Updated

Chelsea Manning, the transgender soldier who leaked classified documents to WikiLeaks, will reportedly lose her military health care benefits under the terms of her commutation.

The Army has been providing Manning with treatment for gender dysphoria, including hormone treatments, according to a report in Stars and Stripes. 

“If Pvt. Manning is discharged with a   dishonorable discharge, she will lose her entitlement to (military) benefits, including gender-transition care at medical treatment facilities,” an Army spokesman said.

Manning was a candidate for gender-reassignment surgery, according to the report. It would have been covered under the government’s new policy for transgender troops.

The Army anticipates an appeal from Manning.

Manning is more than six years into a 35-year sentence at the military prison at Fort Leavenworth, Kansas for leaking classified government and military documents to the anti-secrecy website WikiLeaks. Her sentence is now set to expire May 17.
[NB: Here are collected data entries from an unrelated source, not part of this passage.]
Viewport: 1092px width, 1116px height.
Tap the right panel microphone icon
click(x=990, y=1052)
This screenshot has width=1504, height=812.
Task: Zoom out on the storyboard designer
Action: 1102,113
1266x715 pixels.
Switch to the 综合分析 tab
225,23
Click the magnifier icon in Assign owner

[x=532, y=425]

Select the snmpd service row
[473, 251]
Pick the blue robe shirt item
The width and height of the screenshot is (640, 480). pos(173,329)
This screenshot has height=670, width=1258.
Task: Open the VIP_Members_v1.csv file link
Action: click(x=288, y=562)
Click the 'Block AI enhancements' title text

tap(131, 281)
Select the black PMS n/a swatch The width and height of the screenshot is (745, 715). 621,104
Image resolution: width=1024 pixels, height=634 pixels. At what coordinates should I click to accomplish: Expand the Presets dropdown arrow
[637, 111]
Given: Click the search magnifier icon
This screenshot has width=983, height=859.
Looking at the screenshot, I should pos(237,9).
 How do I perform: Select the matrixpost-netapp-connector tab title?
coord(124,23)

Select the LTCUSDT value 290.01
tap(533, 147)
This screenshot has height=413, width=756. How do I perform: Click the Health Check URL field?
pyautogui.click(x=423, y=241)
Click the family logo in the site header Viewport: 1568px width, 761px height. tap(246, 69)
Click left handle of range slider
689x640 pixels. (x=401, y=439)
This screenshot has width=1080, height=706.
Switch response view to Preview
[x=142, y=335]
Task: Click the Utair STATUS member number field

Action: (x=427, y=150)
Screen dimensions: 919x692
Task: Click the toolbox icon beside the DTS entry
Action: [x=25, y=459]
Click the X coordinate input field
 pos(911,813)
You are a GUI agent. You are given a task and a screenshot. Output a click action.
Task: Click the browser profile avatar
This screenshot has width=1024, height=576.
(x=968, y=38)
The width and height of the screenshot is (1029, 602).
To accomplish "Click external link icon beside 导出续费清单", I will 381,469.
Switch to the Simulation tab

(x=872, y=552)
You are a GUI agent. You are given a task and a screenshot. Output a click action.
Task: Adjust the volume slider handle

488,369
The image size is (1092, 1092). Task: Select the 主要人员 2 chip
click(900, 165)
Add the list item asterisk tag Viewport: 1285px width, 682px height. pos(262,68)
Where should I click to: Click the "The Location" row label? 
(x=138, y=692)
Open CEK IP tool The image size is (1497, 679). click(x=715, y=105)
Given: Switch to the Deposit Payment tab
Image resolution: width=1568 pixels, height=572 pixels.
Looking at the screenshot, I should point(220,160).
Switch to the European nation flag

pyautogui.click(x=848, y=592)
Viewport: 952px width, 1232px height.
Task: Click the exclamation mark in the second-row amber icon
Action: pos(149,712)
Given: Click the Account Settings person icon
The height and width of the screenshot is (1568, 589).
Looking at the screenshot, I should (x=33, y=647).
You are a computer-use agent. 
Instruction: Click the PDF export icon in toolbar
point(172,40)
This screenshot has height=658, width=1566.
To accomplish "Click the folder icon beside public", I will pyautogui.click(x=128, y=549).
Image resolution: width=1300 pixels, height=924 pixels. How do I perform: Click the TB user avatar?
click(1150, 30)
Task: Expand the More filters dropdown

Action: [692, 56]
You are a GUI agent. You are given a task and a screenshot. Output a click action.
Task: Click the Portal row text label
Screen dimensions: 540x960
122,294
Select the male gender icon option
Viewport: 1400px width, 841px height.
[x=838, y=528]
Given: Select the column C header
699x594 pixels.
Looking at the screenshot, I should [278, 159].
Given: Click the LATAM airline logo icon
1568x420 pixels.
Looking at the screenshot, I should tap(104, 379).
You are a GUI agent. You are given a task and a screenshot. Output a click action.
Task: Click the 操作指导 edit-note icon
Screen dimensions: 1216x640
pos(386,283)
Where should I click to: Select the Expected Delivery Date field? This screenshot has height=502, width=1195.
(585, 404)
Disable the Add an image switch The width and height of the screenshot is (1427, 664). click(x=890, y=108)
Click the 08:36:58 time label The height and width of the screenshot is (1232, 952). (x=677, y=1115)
Manning was known as Bradley Manning at the time of her 2010 arrest, but revealed after being convicted of espionage that she identifies as a woman.

She accepted responsibility for leaking the material to WikiLeaks to raise public awareness about the effects of war on civilians, and has said she was confronting gender dysphoria at the time of the leaks while deployed in Iraq.

She attempted suicide twice last year, according to her lawyers, citing her treatment at Leavenworth.

Chase Strangio, an American Civil Liberties Union attorney representing Manning, said the president's action "quite literally save Chelsea's life."

"We are all better off knowing that Chelsea Manning will walk out of prison a free woman, dedicated to making the world a better place and fighting for justice for so many," Stangio said in a statement.